Testing and Quality: Correlation does not equal Causation

9 min readFeb 9, 2020

How often have you heard:

“Our quality is poor, we need more testing (or testers).”

When you hear this, know that this indicates not only a spurious correlation but also a fundamental misunderstanding of what testing is or does.

Come on this journey with me where I explore the above claim, walking you through 1. Testing, 2. Quality, and 3. Building in Quality.

1. Testing

Testing is feedback

Testing does not ASSURE or bring about quality, it only reflects quality. It shines a light on the current state of quality.

Inspection of current state of quality (image source)

Software quality is often erroneously causatively equated with software testing. “The more we test, the better our quality will be”. This is an unfair and unrealistic expectation.

Testing merely applies a lens on your software quality, at a particular point in time, in the current environment.

Similarly, calling Software QA “Quality Assurance”, is a misnomer and a false promise. How do you suppose anyone can assure software quality? Truth is, nothing and nobody can assure software quality. We can only read and understand, and then consequently improve quality.

My title has been some form of “QA” (first acquired at an American employer, where the term is popular), since 2009. But in all these years, it has always been called “Quality Analyst”. We are analysts of quality, and in many cases we use this analysis and feedback to help the team improve quality, but we do not rubber stamp.

Testing should be continuous

Just like other feedback, testing should be continuous. Depending on what you’re writing, and where you’re at in your lifecycle, the testing types will be different. But the feedback should be continuous to provide continuous feedback.

For what that might look like in testing, please have a read of this excellent article by Dan Ashby:

https://danashby.co.uk/2016/10/19/continuous-testing-in-devops/

Let the test pyramid guide your automation tests/checks

I am a fan of the test pyramid created by Mike Cohn, meant originally for test automation, a.k.a. automation checking (some call it “checking”, because a binary outcome is not really a test, is it? It’s only a check of “does it work, Y/N?”).

Many people have written really well about it, and I will not attempt to paraphrase them but would rather point you to the source. Here’s one excellent example:

The Practical Test Pyramid

Ham is a software developer and consultant at ThoughtWorks in Germany. Being tired of deploying software manually at 3…

martinfowler.com

Your automated checks/tests should run continuously, with each small batch of work you undertake. With your feedback loops being small and fast, it means you can respond quickly.

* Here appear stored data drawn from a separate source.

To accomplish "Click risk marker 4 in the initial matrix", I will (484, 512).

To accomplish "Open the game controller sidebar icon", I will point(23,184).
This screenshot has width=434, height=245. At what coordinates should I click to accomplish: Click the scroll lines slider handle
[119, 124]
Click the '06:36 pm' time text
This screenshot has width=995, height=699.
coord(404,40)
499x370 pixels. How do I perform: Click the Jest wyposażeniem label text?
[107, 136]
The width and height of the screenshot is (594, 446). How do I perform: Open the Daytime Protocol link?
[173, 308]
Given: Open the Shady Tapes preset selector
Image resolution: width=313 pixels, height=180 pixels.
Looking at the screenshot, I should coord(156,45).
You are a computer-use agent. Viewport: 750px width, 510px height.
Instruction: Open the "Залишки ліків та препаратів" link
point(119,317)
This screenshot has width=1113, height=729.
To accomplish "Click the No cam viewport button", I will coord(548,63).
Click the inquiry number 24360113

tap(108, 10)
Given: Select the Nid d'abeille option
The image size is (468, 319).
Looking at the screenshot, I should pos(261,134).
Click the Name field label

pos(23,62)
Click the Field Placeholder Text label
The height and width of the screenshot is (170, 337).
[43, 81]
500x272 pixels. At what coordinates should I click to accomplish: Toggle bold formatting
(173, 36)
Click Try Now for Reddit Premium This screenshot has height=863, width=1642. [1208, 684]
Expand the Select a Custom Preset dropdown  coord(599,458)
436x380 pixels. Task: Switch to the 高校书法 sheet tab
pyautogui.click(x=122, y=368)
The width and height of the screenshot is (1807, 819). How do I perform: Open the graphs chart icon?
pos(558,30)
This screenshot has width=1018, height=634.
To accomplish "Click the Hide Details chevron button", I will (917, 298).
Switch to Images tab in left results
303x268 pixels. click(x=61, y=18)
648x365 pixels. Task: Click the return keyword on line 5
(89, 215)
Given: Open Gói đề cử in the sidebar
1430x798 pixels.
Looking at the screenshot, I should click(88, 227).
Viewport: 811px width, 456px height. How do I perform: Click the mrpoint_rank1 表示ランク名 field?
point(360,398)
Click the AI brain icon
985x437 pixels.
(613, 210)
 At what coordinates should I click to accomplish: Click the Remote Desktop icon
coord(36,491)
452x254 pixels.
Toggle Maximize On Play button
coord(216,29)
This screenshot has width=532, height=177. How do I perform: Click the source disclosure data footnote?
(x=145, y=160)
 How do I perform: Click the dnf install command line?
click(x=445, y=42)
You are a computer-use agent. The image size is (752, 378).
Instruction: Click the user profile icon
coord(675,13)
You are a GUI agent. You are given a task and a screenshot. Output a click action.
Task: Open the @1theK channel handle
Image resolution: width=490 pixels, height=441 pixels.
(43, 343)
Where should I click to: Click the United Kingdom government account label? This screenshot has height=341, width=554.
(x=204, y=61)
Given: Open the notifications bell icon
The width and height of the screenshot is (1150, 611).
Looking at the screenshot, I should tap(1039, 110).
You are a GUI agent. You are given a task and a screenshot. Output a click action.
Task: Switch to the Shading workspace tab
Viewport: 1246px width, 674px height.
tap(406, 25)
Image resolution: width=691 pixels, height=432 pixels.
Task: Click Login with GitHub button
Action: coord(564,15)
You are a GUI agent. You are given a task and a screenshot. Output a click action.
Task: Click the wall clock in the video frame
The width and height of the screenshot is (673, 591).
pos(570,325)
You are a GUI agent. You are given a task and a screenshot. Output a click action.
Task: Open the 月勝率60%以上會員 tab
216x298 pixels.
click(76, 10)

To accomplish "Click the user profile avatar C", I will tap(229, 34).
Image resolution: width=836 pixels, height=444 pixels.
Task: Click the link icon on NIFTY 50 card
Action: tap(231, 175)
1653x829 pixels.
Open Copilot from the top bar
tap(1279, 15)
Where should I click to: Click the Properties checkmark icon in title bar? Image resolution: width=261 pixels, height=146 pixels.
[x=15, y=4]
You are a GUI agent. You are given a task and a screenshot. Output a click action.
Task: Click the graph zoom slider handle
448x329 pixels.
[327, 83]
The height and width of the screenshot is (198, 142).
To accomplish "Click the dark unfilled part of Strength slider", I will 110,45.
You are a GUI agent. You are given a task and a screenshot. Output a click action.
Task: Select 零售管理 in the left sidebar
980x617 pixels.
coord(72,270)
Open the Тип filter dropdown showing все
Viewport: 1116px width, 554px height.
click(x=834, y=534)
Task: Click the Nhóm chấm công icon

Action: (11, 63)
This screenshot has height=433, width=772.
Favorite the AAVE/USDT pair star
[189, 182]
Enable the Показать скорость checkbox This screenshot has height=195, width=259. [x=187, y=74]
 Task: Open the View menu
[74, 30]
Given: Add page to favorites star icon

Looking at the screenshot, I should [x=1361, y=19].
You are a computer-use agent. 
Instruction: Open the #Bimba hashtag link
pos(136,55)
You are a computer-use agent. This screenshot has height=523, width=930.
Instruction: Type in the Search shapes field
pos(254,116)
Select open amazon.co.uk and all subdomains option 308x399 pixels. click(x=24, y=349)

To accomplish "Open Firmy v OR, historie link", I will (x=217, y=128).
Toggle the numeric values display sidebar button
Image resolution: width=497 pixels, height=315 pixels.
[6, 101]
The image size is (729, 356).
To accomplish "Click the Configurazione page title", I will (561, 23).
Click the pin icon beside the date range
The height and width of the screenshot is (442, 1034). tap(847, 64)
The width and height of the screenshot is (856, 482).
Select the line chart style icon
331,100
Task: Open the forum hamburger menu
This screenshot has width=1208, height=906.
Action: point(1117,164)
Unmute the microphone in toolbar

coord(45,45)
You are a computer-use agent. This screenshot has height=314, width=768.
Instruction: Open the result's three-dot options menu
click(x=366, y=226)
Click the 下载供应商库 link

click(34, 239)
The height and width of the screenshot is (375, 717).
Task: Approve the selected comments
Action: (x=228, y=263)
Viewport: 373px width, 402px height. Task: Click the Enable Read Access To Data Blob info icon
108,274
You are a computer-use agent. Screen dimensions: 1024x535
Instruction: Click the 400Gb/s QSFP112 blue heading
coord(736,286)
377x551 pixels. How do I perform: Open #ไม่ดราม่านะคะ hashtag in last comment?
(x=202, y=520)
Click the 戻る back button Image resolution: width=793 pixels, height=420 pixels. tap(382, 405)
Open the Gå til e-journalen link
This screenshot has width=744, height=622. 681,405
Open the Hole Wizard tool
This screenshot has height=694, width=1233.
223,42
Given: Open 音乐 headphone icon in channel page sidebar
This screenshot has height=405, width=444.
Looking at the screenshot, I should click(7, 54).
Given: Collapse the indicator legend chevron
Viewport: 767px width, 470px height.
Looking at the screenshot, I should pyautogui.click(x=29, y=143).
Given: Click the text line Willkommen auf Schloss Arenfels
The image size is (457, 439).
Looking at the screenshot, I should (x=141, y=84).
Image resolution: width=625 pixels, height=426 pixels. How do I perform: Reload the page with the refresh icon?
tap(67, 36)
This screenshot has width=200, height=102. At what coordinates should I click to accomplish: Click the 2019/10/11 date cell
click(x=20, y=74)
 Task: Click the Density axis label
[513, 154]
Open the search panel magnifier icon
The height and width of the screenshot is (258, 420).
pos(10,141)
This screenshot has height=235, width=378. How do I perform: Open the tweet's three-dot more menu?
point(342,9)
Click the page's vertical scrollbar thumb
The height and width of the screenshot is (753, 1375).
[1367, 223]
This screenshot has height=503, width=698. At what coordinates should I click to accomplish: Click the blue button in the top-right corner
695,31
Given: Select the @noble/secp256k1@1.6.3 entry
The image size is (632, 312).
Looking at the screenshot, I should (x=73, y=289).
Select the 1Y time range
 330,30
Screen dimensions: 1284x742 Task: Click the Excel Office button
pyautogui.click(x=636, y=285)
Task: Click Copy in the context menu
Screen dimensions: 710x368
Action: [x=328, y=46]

Minimise your manual testing but make it really count

Because some equate testing with binary outcomes, unfortunately human testing (sometimes called “manual testing”) can be reduced to writing repeatable scripts that one then expects a human to execute & verify. These binary (yes/no, pass/fail) outcomes, should be determined by machines.

As I alluded to above, it is argued that there is no such thing as “manual testing”, only real (human) testing vs automated checks. The reason being, that testing is cognitive and requires exploration and intelligence, and of course checking doesn’t.

Therefore, please try not to make your humans do a machine’s work. Please make your machines work hard to remove mundane, repetitive tasks from your intelligent and creative team members. Let your humans — in whatever roles you appoint them, testing or not— add value by questioning, creating, interrogating, and thinking.

Also — please do not palm off activities that the developers prefer not to be doing, for example cross-browser testing, to your testing personnel. Guess what, your testing personnel dislike any mundane activities too. If you cannot automate this check (e.g. through visual validation), share any mundane manual tasks as a team: work out how to make it fun, and keep it as unscripted and unpredictable as you can, perhaps even through a team Bug Bash.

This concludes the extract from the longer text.